When creating a form from a model, the input field associated with a JSONField, typically is a <textarea ...></textarea>. This textarea widget is very impracticable for editing, because it just contains a textual representation of that object notation. One possibility is to use a generic JSON editor, which with some JavaScript, transforms the widget into an attribute-value-pair editor. This approach however requires us to manage the field keys ourselves. It furthermore prevents us from utilizing all the nice features provided by the Django forms framework, such as field validation, normalization of data and the usage of foreign keys.

By using django-formset, one can inherit from a Django ModelForm, and store all, or a subset of that form fields in one or more JSON fields inside of the associated model.

13.1. Example

Say, we have a Django model to describe a bunch of different products. The title and the price fields are common to all products, whereas the properties can vary depending on its product type. Since we don’t want to create a different product model for each product type, we use a JSON field to store these arbitrary properties.

models.py
from django.db import models

class ProductModel(models.Model):
    title = models.CharField(max_length=50)
    price = models.DecimalField(max_digits=5, decimal_places=2)
    properties = models.JSONField(default=dict)

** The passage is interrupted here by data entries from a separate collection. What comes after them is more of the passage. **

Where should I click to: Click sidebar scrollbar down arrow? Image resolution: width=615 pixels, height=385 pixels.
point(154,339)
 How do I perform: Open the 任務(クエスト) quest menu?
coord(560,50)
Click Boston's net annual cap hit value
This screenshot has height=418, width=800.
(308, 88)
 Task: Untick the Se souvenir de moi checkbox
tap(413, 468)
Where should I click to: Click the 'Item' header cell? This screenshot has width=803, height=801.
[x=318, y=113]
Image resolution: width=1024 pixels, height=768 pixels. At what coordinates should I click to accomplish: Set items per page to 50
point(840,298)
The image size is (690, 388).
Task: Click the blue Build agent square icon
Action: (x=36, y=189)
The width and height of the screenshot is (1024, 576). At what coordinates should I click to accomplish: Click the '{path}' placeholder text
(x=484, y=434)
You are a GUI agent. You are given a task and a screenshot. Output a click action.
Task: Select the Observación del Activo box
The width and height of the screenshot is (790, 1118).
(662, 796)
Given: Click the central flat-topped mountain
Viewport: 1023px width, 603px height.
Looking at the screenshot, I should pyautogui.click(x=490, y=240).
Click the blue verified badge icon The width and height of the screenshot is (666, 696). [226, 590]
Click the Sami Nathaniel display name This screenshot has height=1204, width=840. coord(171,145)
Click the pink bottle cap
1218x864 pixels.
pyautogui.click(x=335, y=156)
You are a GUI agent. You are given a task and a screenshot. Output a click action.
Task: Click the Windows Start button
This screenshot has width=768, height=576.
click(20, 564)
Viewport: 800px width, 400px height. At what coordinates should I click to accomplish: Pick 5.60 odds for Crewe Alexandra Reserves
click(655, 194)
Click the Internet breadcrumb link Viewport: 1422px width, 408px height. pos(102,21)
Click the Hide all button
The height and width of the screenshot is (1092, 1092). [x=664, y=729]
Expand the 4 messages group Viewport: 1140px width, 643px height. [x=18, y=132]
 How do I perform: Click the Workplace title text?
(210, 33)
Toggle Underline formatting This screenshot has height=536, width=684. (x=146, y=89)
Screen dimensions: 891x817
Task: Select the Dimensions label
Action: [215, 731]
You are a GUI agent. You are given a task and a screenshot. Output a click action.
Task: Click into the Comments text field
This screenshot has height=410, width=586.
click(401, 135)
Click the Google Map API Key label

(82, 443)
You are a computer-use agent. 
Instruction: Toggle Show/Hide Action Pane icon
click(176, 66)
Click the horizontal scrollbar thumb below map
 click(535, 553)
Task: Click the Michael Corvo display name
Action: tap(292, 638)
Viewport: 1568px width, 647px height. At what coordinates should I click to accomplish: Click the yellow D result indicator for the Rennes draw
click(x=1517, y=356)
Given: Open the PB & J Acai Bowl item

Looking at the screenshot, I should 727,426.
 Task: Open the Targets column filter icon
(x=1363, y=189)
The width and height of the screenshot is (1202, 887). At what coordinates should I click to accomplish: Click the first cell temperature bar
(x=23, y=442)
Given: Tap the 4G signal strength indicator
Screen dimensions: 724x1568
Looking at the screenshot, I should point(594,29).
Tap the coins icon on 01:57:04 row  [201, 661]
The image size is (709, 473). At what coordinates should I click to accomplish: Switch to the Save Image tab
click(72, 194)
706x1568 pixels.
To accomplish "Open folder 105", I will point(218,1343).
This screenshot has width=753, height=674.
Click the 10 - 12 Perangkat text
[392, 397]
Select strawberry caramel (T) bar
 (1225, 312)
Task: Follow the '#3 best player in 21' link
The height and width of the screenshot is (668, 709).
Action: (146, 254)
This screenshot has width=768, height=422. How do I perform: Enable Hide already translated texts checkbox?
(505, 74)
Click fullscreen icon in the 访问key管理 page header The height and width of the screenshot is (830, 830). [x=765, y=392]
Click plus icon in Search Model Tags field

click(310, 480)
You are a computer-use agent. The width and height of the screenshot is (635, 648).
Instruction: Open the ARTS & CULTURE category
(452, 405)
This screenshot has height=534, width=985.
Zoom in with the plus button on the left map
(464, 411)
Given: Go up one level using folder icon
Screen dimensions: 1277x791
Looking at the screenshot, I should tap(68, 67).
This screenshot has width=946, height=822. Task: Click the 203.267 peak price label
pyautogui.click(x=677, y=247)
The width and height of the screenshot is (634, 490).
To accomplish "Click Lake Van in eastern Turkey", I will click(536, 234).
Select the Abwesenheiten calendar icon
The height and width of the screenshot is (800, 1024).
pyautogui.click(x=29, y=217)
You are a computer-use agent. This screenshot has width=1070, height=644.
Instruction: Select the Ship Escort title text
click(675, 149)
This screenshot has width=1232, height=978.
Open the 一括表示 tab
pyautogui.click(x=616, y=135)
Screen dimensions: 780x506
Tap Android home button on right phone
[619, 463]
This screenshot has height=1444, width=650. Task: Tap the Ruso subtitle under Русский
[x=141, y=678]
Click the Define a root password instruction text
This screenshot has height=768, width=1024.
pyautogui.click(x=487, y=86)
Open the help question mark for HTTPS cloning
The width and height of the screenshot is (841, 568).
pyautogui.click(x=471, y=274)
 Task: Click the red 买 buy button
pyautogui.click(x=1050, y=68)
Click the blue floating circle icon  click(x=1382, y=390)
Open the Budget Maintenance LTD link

In a typical form editing view, we would create a form inheriting from ModelForm and refer to this model using the model attribute in its Meta-class. Then the field named properties would show up as unstructured JSON, rendered inside a <textarea ...></textarea>. This definitely is not what we want! Instead, we can map the fields of our form to the keys of the said JSON field.

forms.py
from django.forms import fields, widgets
from formset.forms import ModelForm
from testapp.models.product import ProductModel

class ProductForm(ModelForm):
    color = fields.RegexField(
        regex=r'^#[0-9a-f]{6}$',
        widget=widgets.TextInput(attrs={'type': 'color'}),
    )
    size = fields.ChoiceField(
        choices=[('s', "small"), ('m', "medium"), ('l', "large"), ('xl', "extra large")],
        widget=widgets.RadioSelect,
    )

    class Meta:
        model = ProductModel
        fields = ['title', 'price', 'color', 'size', 'properties']
        fields_map = {'properties': ['color', 'size']}

Additionally, we add a special dictionary named fields_map to the Meta-class of that form. Inside this dictionary, the key (here properties) refers to the JSON-field in our Django model named ProductModel. The value (here ['color', 'size']) is a list of named form fields, declared in our form- or base-class of thereof. This allows us to assign all standard Django form fields to arbitrary JSON fields declared in our Django model.

Note

After submission, the content of these form fields is stored in the database. Therefore after reloading this page, the same content will reappear in the form.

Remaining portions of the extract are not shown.